> ASSIGNMENT:
Repeat the span of the entries below that starts at the line with "Task: Click the vertical" and ends at the line with "Given: Open marker 7 over Belgium", nothing more. Skip the pictures.
^^^^^^^^^^^^^^^^
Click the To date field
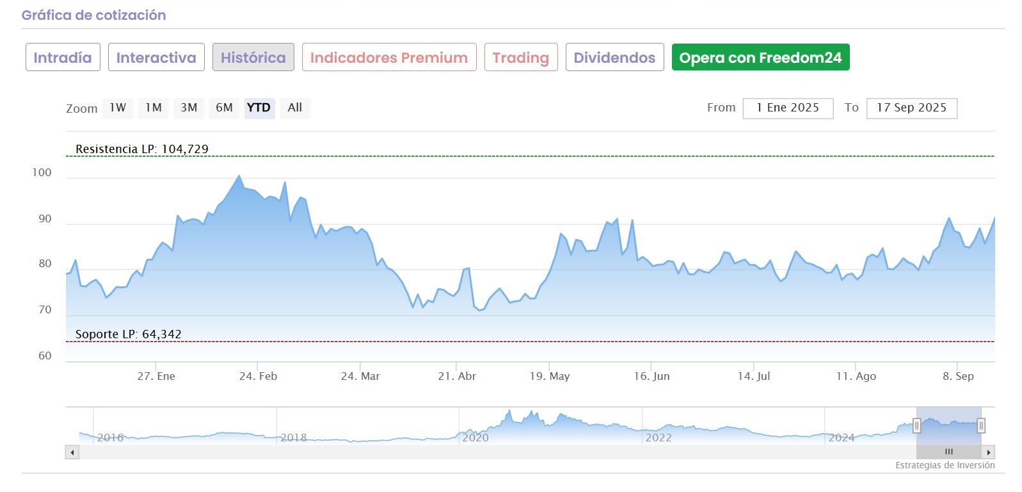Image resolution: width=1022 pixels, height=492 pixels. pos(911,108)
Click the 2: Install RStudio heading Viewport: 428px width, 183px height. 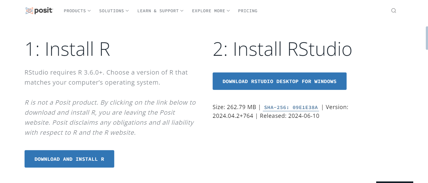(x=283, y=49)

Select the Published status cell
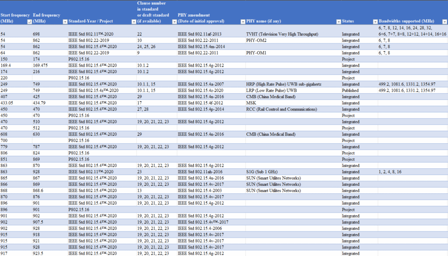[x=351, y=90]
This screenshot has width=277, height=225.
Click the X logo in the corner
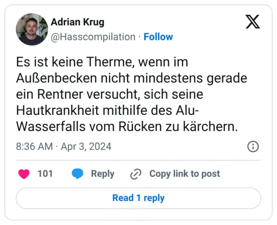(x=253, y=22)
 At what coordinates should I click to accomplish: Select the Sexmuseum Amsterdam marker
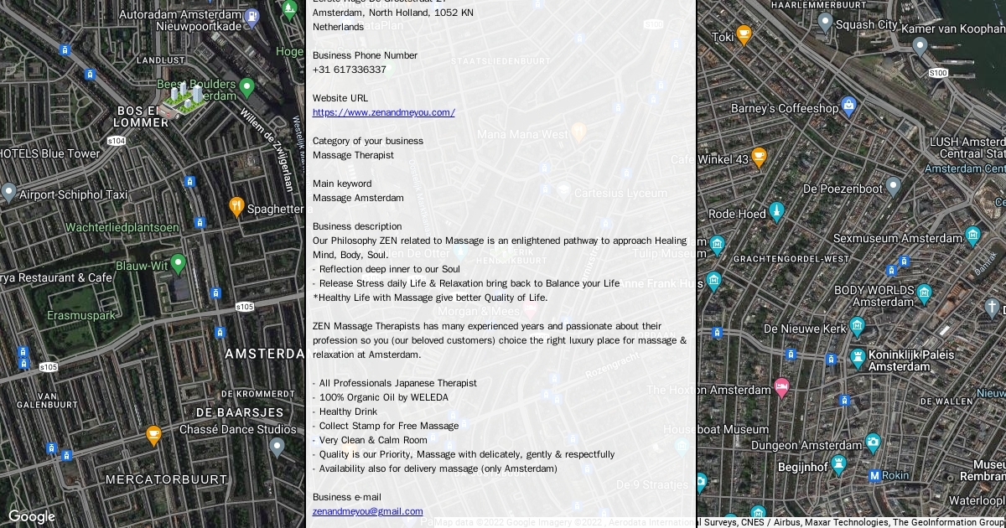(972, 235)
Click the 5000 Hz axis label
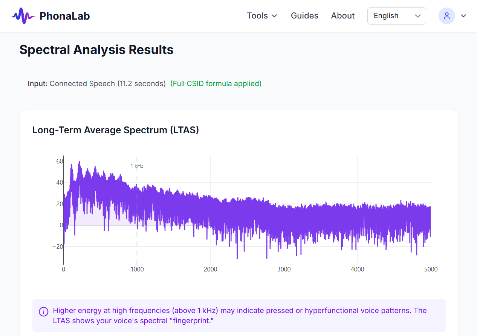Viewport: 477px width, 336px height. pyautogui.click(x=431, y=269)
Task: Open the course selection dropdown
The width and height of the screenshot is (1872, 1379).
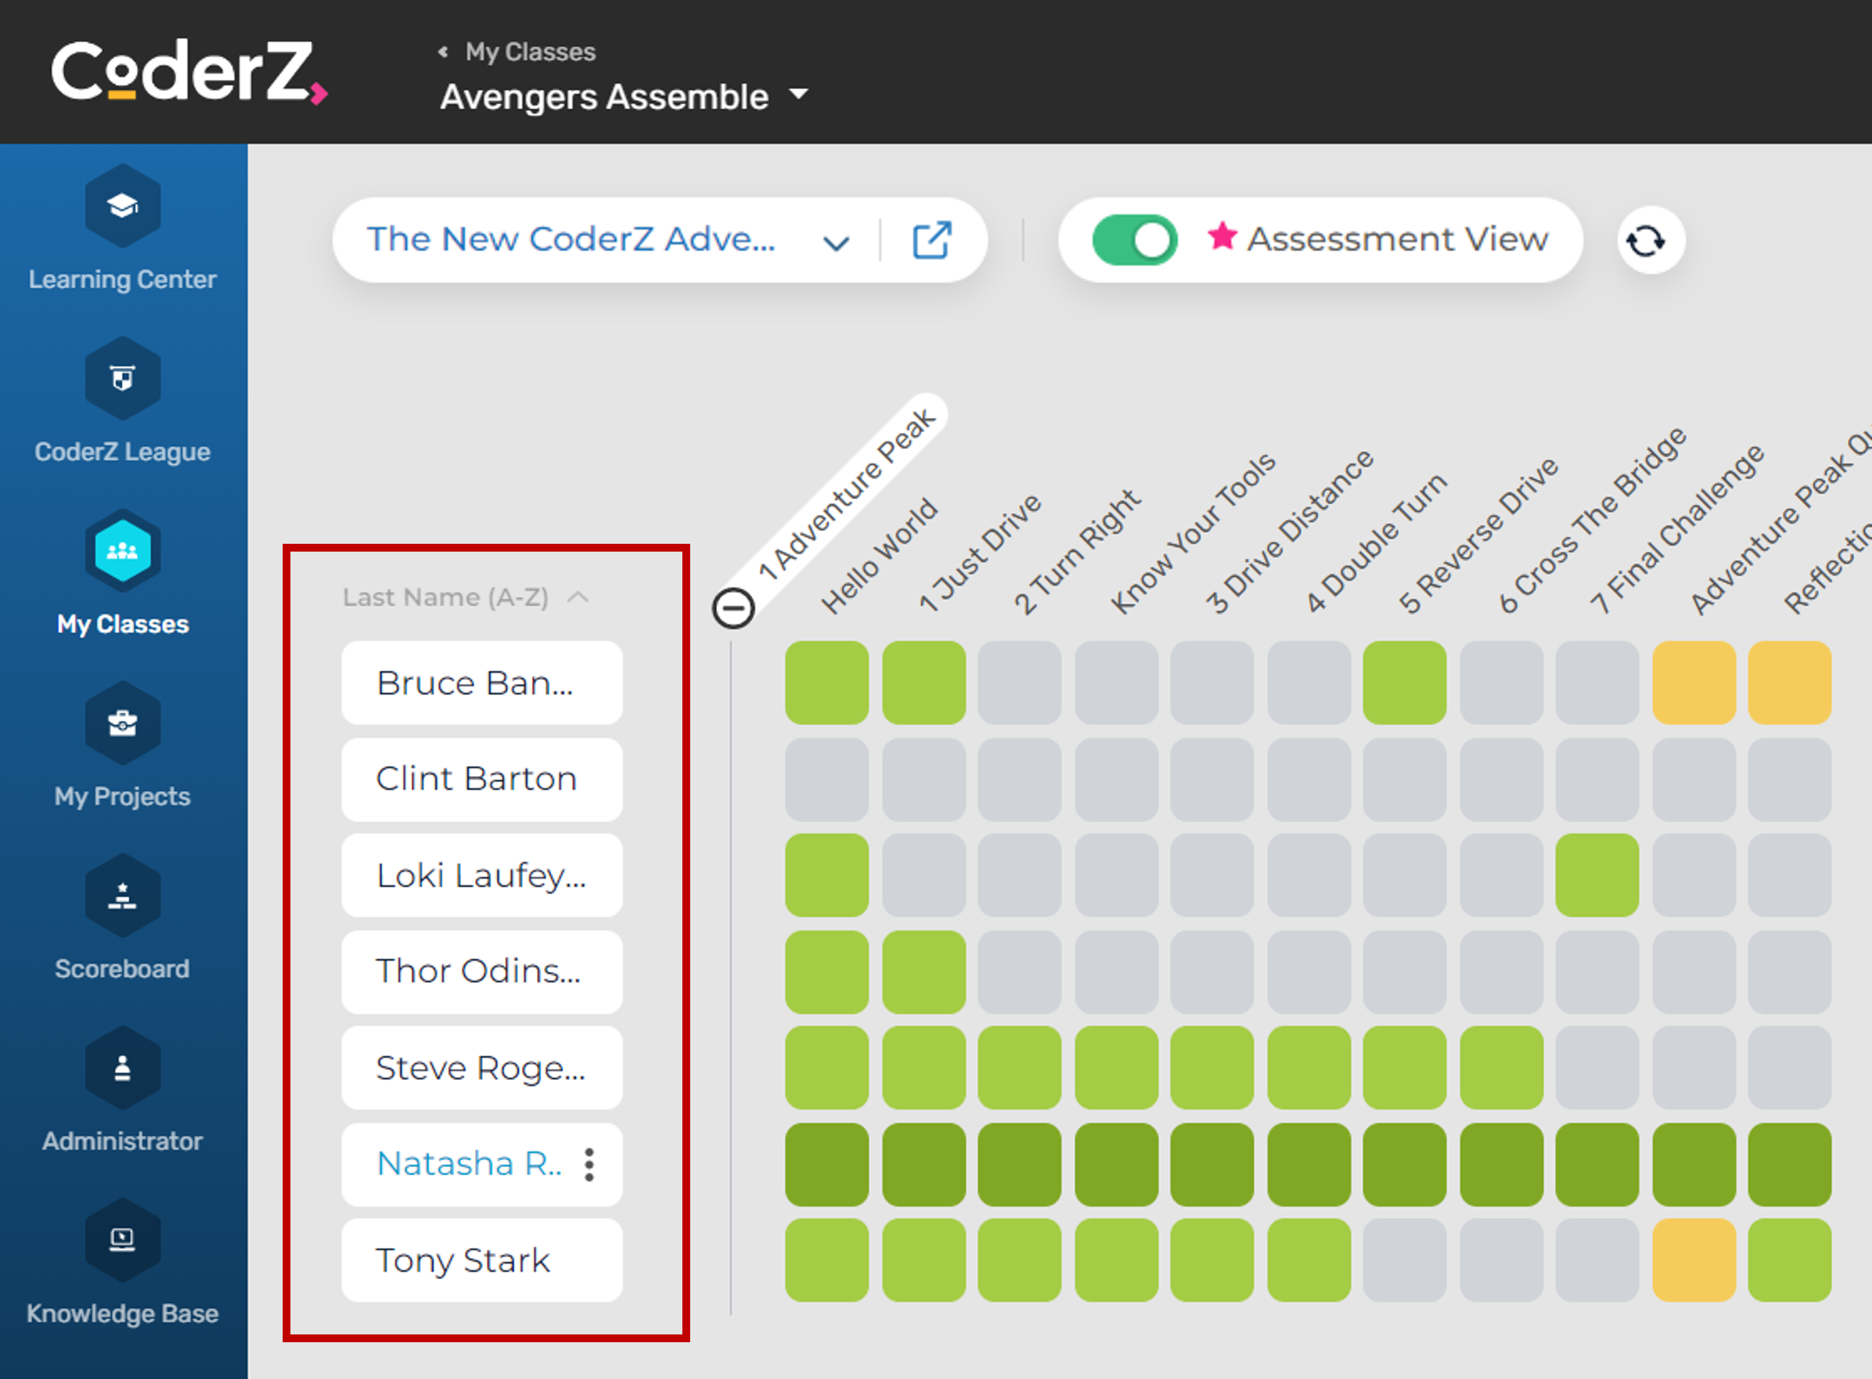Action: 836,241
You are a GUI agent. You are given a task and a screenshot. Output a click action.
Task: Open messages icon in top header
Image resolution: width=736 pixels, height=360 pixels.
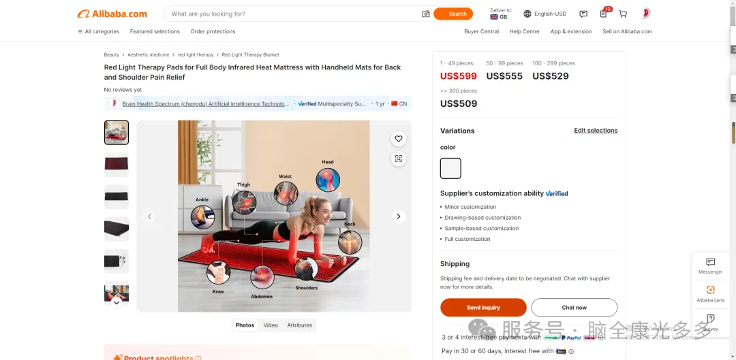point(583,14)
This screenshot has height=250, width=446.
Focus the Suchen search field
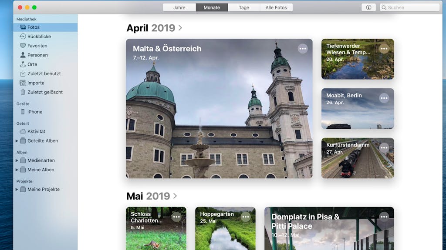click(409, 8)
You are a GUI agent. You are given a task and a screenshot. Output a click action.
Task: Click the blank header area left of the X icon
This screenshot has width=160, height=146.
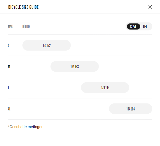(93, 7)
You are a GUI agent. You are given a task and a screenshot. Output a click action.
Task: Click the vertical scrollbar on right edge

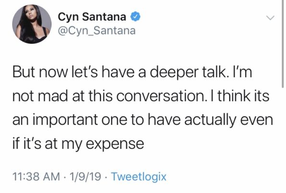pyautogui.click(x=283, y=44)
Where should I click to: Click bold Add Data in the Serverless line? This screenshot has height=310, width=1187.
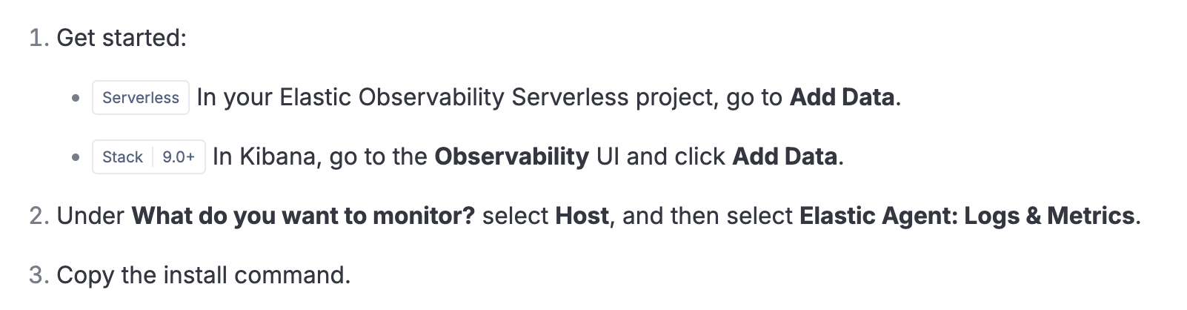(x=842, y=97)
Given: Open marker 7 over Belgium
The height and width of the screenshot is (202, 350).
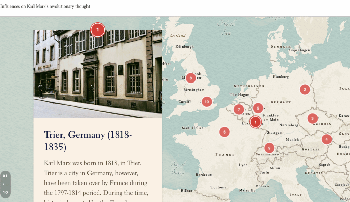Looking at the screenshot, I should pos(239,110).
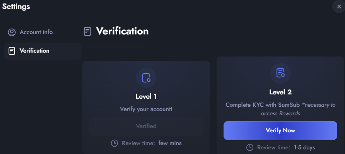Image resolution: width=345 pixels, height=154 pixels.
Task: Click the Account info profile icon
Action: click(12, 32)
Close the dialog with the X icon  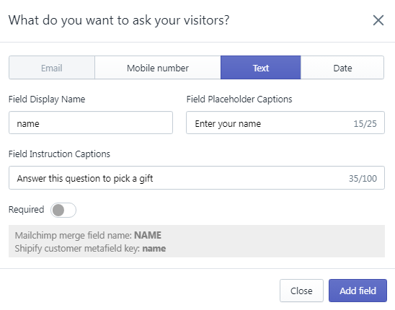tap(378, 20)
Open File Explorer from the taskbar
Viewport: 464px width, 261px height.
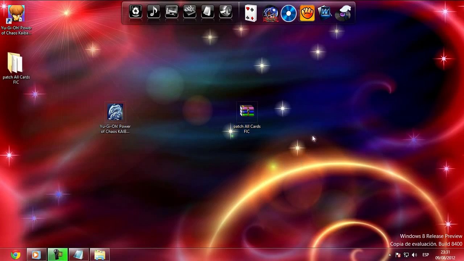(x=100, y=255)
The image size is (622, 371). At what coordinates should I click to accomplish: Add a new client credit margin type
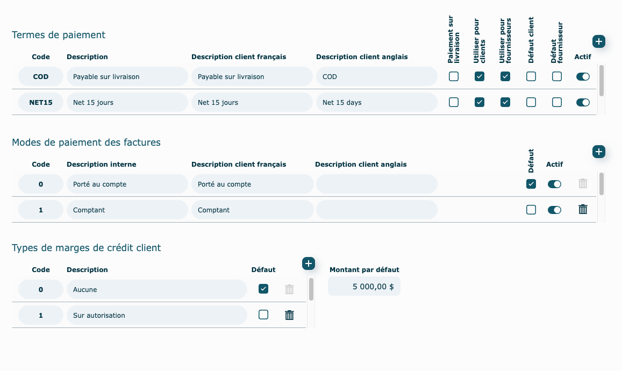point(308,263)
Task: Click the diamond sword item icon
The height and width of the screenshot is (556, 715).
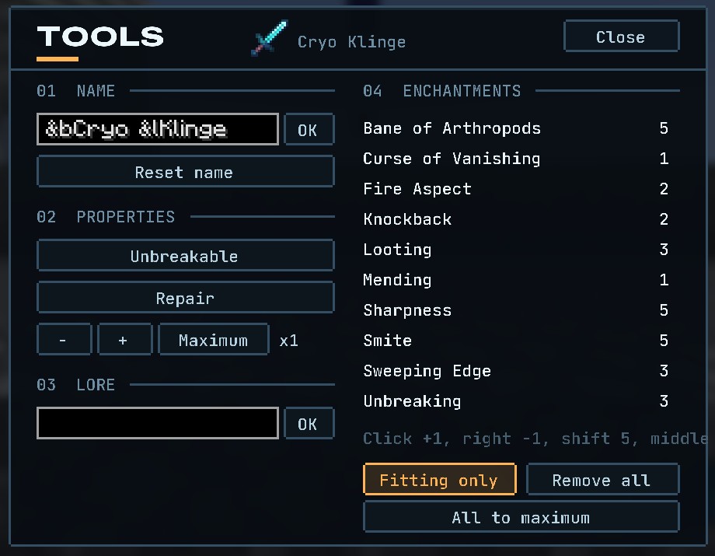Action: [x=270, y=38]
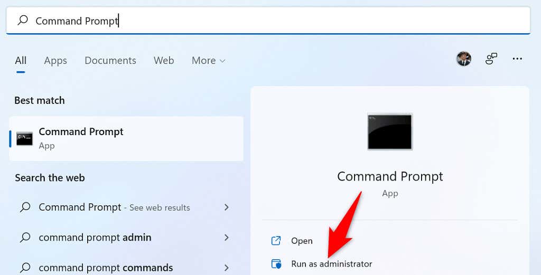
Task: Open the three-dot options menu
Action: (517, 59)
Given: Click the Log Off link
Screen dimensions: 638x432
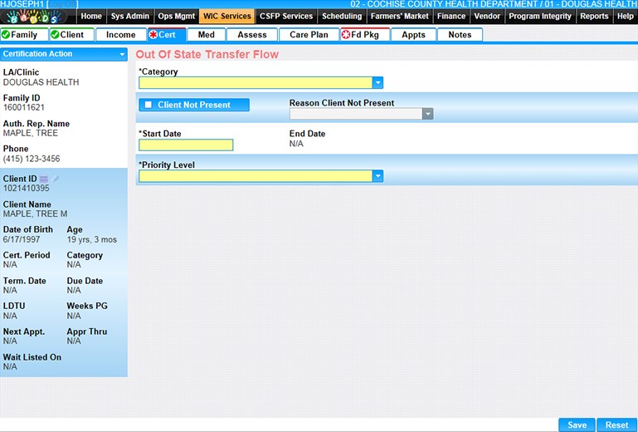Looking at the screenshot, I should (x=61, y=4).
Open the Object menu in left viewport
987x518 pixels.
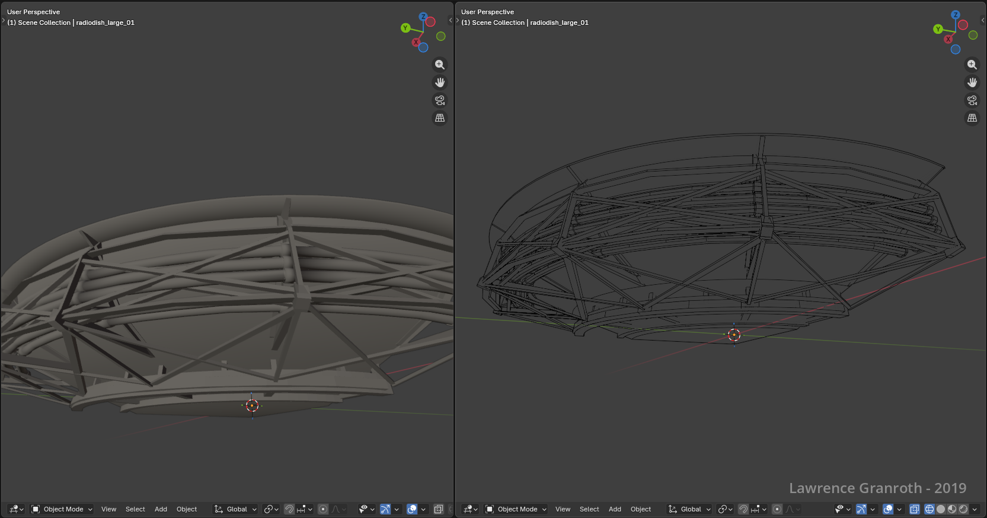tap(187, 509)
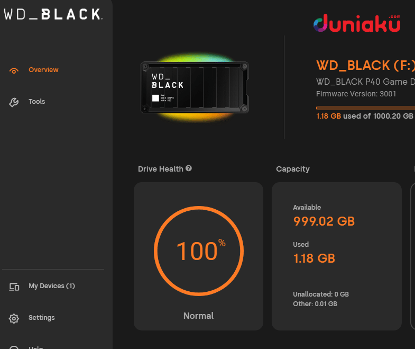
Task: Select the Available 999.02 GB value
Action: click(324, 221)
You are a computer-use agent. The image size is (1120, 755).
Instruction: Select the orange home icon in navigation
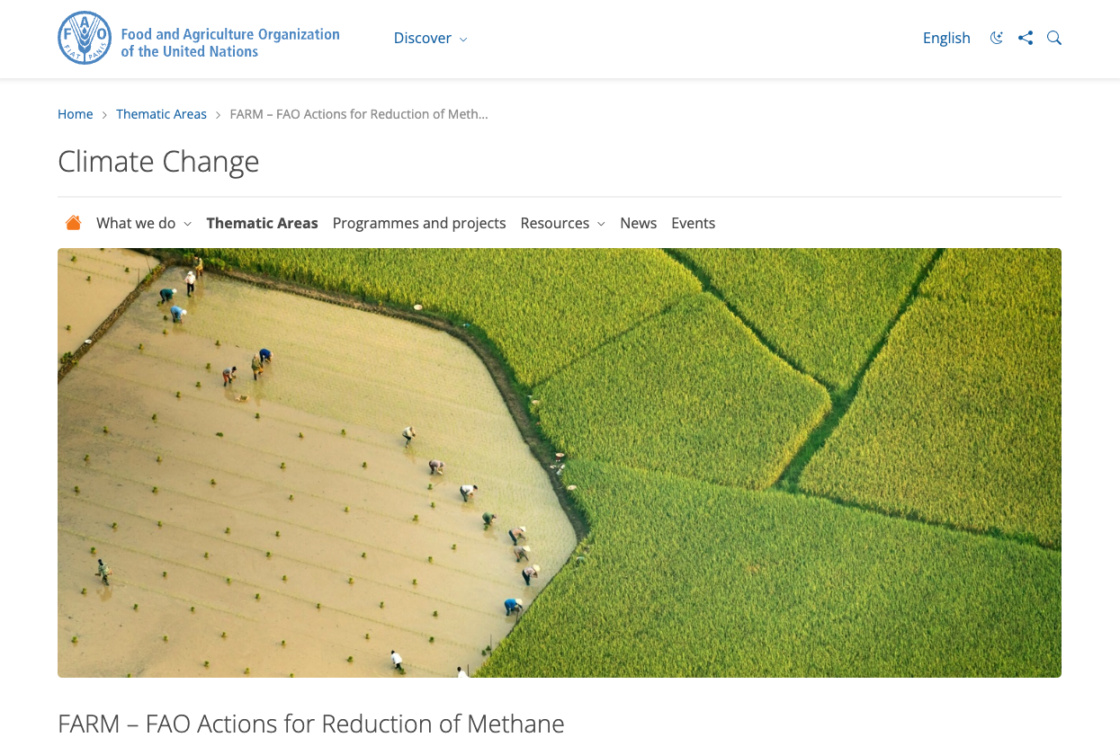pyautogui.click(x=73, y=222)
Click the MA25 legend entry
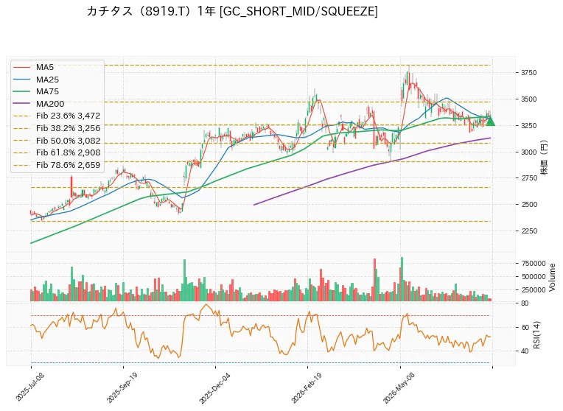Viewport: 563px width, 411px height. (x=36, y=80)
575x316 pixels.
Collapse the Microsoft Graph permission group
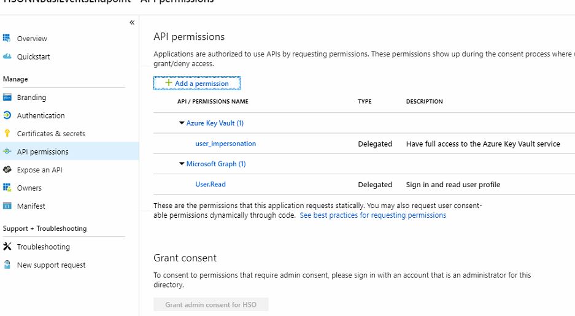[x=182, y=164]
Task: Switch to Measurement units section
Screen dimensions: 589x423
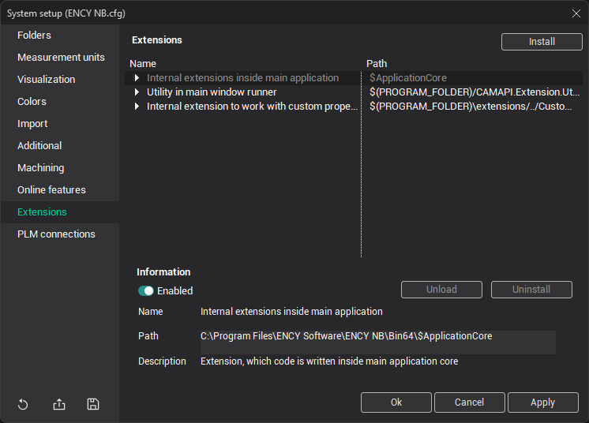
^^^^^^^^^^^^^^^^
> RESULT OF THE EXERCISE:
Task: Click the vertical scrollbar on right edge

pyautogui.click(x=283, y=44)
Where should I click to: Click bold Add Data in the Serverless line? This screenshot has height=310, width=1187.
(x=842, y=97)
Given: Open marker 7 over Belgium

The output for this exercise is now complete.